Work request:
The reply should return the data in full, exactly as written.

Collected data entries:
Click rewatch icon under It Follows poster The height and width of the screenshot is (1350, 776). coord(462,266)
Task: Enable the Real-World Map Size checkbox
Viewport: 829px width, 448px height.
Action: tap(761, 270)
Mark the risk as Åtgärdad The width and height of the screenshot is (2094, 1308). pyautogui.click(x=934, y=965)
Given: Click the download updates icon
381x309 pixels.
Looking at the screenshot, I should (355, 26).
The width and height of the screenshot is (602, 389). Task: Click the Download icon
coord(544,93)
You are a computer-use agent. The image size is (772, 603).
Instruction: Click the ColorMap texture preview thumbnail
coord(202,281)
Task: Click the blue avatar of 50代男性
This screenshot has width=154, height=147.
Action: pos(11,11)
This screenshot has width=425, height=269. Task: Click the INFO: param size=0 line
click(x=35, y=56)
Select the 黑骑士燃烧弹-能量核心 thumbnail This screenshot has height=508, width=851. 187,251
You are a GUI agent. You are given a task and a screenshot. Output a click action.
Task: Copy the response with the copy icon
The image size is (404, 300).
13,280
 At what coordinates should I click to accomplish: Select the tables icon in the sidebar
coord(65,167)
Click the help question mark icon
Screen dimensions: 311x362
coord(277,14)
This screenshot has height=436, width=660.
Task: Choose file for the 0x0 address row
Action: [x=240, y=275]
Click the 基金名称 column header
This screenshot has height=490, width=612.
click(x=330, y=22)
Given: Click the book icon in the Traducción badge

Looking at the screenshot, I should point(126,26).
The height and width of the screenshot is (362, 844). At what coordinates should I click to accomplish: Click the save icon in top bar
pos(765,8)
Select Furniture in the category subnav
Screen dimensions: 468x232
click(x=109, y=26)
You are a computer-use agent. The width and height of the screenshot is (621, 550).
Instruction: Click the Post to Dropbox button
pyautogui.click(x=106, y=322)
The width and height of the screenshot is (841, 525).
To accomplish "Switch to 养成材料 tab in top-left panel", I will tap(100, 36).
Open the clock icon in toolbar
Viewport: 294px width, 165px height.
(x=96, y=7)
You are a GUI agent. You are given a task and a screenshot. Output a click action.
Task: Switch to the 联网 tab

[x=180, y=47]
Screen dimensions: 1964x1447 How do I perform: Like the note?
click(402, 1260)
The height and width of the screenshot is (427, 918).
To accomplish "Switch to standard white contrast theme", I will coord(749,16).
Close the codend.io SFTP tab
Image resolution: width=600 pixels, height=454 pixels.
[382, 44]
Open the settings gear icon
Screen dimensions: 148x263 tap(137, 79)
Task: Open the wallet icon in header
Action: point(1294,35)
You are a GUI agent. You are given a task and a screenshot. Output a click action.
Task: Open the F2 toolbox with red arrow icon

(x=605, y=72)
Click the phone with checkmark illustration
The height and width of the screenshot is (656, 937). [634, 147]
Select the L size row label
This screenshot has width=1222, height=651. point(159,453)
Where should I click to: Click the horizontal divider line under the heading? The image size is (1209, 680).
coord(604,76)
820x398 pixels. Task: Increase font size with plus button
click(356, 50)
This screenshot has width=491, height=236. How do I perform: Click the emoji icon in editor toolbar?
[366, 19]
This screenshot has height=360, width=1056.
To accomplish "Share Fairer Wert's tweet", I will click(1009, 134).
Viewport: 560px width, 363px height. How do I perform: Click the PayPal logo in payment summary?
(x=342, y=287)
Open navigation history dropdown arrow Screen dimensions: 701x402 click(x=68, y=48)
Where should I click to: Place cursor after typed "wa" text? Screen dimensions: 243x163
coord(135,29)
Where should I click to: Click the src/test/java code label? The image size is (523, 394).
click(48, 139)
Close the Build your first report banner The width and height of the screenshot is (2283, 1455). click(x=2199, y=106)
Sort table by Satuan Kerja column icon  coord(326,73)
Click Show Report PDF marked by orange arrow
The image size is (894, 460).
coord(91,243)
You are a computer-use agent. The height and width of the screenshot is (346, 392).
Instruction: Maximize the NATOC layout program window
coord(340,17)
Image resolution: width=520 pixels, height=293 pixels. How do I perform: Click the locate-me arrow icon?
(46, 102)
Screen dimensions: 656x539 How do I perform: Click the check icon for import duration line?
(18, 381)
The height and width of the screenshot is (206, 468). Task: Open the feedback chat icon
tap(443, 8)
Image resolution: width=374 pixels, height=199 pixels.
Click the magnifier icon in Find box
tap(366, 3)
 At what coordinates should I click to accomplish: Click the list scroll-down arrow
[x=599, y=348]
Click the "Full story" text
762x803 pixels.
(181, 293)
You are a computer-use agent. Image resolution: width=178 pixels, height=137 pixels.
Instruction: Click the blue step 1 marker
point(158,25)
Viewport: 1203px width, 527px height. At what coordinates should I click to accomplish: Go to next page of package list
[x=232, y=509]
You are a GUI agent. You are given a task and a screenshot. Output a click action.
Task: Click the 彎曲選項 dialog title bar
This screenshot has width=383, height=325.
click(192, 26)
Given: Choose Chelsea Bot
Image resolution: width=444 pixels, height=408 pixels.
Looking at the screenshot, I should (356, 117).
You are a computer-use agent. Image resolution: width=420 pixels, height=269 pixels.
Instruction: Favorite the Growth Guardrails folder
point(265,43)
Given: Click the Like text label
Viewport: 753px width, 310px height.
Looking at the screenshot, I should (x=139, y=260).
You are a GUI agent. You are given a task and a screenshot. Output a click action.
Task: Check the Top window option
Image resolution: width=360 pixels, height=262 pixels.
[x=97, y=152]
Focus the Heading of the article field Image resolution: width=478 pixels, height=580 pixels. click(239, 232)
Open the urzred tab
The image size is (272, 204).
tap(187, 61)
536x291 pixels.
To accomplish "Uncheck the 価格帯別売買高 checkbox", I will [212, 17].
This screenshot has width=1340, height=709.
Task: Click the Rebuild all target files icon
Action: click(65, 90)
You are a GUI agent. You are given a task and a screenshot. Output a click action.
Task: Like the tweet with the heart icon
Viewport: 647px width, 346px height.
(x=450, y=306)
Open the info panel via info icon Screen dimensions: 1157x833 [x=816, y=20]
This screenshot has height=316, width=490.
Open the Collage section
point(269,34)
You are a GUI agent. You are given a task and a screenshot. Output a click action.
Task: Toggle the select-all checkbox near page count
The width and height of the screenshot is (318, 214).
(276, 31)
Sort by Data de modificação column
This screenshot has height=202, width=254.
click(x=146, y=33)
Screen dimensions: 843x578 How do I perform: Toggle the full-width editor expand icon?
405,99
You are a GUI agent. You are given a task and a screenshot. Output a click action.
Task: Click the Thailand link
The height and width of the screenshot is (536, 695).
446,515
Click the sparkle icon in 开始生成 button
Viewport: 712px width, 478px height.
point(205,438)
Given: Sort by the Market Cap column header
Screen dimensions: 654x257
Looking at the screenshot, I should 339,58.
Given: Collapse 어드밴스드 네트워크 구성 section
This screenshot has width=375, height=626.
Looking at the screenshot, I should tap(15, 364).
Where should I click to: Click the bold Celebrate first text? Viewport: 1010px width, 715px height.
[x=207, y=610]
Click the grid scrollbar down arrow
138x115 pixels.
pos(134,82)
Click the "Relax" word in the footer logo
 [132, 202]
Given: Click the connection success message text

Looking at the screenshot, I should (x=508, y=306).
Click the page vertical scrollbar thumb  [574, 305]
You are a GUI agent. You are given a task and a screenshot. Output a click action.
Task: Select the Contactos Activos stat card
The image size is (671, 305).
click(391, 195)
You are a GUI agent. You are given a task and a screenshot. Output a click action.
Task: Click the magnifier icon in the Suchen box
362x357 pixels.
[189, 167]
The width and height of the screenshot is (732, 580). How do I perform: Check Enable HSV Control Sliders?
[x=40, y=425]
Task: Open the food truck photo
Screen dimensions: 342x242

Task result:
Click rewatch icon under It Follows poster The height and width of the screenshot is (1350, 776). coord(462,266)
Task: Enable the Real-World Map Size checkbox
Viewport: 829px width, 448px height.
Action: tap(761, 270)
Mark the risk as Åtgärdad The width and height of the screenshot is (2094, 1308). pyautogui.click(x=934, y=965)
Given: Click the download updates icon
381x309 pixels.
Looking at the screenshot, I should (355, 26).
The width and height of the screenshot is (602, 389). Task: Click the Download icon
coord(544,93)
You are a computer-use agent. The image size is (772, 603).
Instruction: Click the ColorMap texture preview thumbnail
coord(202,281)
Task: Click the blue avatar of 50代男性
This screenshot has width=154, height=147.
Action: pos(11,11)
This screenshot has width=425, height=269. Task: Click the INFO: param size=0 line
click(x=35, y=56)
Select the 黑骑士燃烧弹-能量核心 thumbnail This screenshot has height=508, width=851. 187,251
You are a GUI agent. You are given a task and a screenshot. Output a click action.
Task: Copy the response with the copy icon
The image size is (404, 300).
13,280
 At what coordinates should I click to accomplish: Select the tables icon in the sidebar
coord(65,167)
Click the help question mark icon
Screen dimensions: 311x362
coord(277,14)
This screenshot has height=436, width=660.
Task: Choose file for the 0x0 address row
Action: [x=240, y=275]
Click the 基金名称 column header
This screenshot has height=490, width=612.
click(x=330, y=22)
Given: Click the book icon in the Traducción badge

Looking at the screenshot, I should point(126,26).
The height and width of the screenshot is (362, 844). At what coordinates should I click to accomplish: Click the save icon in top bar
pos(765,8)
Select Furniture in the category subnav
Screen dimensions: 468x232
click(x=109, y=26)
You are a computer-use agent. The width and height of the screenshot is (621, 550).
Instruction: Click the Post to Dropbox button
pyautogui.click(x=106, y=322)
The width and height of the screenshot is (841, 525).
To accomplish "Switch to 养成材料 tab in top-left panel", I will tap(100, 36).
Open the clock icon in toolbar
Viewport: 294px width, 165px height.
(x=96, y=7)
You are a GUI agent. You are given a task and a screenshot. Output a click action.
Task: Switch to the 联网 tab

[x=180, y=47]
Screen dimensions: 1964x1447 How do I perform: Like the note?
click(402, 1260)
The height and width of the screenshot is (427, 918).
To accomplish "Switch to standard white contrast theme", I will coord(749,16).
Close the codend.io SFTP tab
Image resolution: width=600 pixels, height=454 pixels.
[382, 44]
Open the settings gear icon
Screen dimensions: 148x263 tap(137, 79)
Task: Open the wallet icon in header
Action: point(1294,35)
You are a GUI agent. You are given a task and a screenshot. Output a click action.
Task: Open the F2 toolbox with red arrow icon

(x=605, y=72)
Click the phone with checkmark illustration
The height and width of the screenshot is (656, 937). [634, 147]
Select the L size row label
This screenshot has width=1222, height=651. point(159,453)
Where should I click to: Click the horizontal divider line under the heading? The image size is (1209, 680).
coord(604,76)
820x398 pixels. Task: Increase font size with plus button
click(356, 50)
This screenshot has width=491, height=236. How do I perform: Click the emoji icon in editor toolbar?
[366, 19]
This screenshot has height=360, width=1056.
To accomplish "Share Fairer Wert's tweet", I will click(1009, 134).
Viewport: 560px width, 363px height. How do I perform: Click the PayPal logo in payment summary?
(x=342, y=287)
Open navigation history dropdown arrow Screen dimensions: 701x402 click(x=68, y=48)
Where should I click to: Place cursor after typed "wa" text? Screen dimensions: 243x163
coord(135,29)
Where should I click to: Click the src/test/java code label? The image size is (523, 394).
click(48, 139)
Close the Build your first report banner The width and height of the screenshot is (2283, 1455). click(x=2199, y=106)
Sort table by Satuan Kerja column icon  coord(326,73)
Click Show Report PDF marked by orange arrow
The image size is (894, 460).
coord(91,243)
You are a computer-use agent. The height and width of the screenshot is (346, 392).
Instruction: Maximize the NATOC layout program window
coord(340,17)
Image resolution: width=520 pixels, height=293 pixels. How do I perform: Click the locate-me arrow icon?
(46, 102)
Screen dimensions: 656x539 How do I perform: Click the check icon for import duration line?
(18, 381)
The height and width of the screenshot is (206, 468). Task: Open the feedback chat icon
tap(443, 8)
Image resolution: width=374 pixels, height=199 pixels.
Click the magnifier icon in Find box
tap(366, 3)
 At what coordinates should I click to accomplish: Click the list scroll-down arrow
[x=599, y=348]
Click the "Full story" text
762x803 pixels.
(181, 293)
You are a computer-use agent. Image resolution: width=178 pixels, height=137 pixels.
Instruction: Click the blue step 1 marker
point(158,25)
Viewport: 1203px width, 527px height. At what coordinates should I click to accomplish: Go to next page of package list
[x=232, y=509]
You are a GUI agent. You are given a task and a screenshot. Output a click action.
Task: Click the 彎曲選項 dialog title bar
This screenshot has width=383, height=325.
click(192, 26)
Given: Choose Chelsea Bot
Image resolution: width=444 pixels, height=408 pixels.
Looking at the screenshot, I should (356, 117).
You are a computer-use agent. Image resolution: width=420 pixels, height=269 pixels.
Instruction: Favorite the Growth Guardrails folder
point(265,43)
Given: Click the Like text label
Viewport: 753px width, 310px height.
Looking at the screenshot, I should (x=139, y=260).
You are a GUI agent. You are given a task and a screenshot. Output a click action.
Task: Check the Top window option
Image resolution: width=360 pixels, height=262 pixels.
[x=97, y=152]
Focus the Heading of the article field Image resolution: width=478 pixels, height=580 pixels. click(239, 232)
Open the urzred tab
The image size is (272, 204).
tap(187, 61)
536x291 pixels.
To accomplish "Uncheck the 価格帯別売買高 checkbox", I will [212, 17].
This screenshot has width=1340, height=709.
Task: Click the Rebuild all target files icon
Action: click(65, 90)
You are a GUI agent. You are given a task and a screenshot. Output a click action.
Task: Like the tweet with the heart icon
Viewport: 647px width, 346px height.
(x=450, y=306)
Open the info panel via info icon Screen dimensions: 1157x833 [x=816, y=20]
This screenshot has height=316, width=490.
Open the Collage section
point(269,34)
You are a GUI agent. You are given a task and a screenshot. Output a click action.
Task: Toggle the select-all checkbox near page count
The width and height of the screenshot is (318, 214).
(276, 31)
Sort by Data de modificação column
This screenshot has height=202, width=254.
click(x=146, y=33)
Screen dimensions: 843x578 How do I perform: Toggle the full-width editor expand icon?
405,99
You are a GUI agent. You are given a task and a screenshot. Output a click action.
Task: Click the Thailand link
The height and width of the screenshot is (536, 695).
446,515
Click the sparkle icon in 开始生成 button
Viewport: 712px width, 478px height.
point(205,438)
Given: Sort by the Market Cap column header
Screen dimensions: 654x257
Looking at the screenshot, I should 339,58.
Given: Collapse 어드밴스드 네트워크 구성 section
This screenshot has width=375, height=626.
Looking at the screenshot, I should tap(15, 364).
Where should I click to: Click the bold Celebrate first text? Viewport: 1010px width, 715px height.
[x=207, y=610]
Click the grid scrollbar down arrow
138x115 pixels.
pos(134,82)
Click the "Relax" word in the footer logo
 [132, 202]
Given: Click the connection success message text

Looking at the screenshot, I should (x=508, y=306).
Click the page vertical scrollbar thumb  [574, 305]
You are a GUI agent. You are given a task and a screenshot. Output a click action.
Task: Select the Contactos Activos stat card
The image size is (671, 305).
click(391, 195)
You are a GUI agent. You are given a task and a screenshot. Output a click action.
Task: Click the magnifier icon in the Suchen box
362x357 pixels.
[189, 167]
The width and height of the screenshot is (732, 580). How do I perform: Check Enable HSV Control Sliders?
[x=40, y=425]
Task: Open the food truck photo
Screen dimensions: 342x242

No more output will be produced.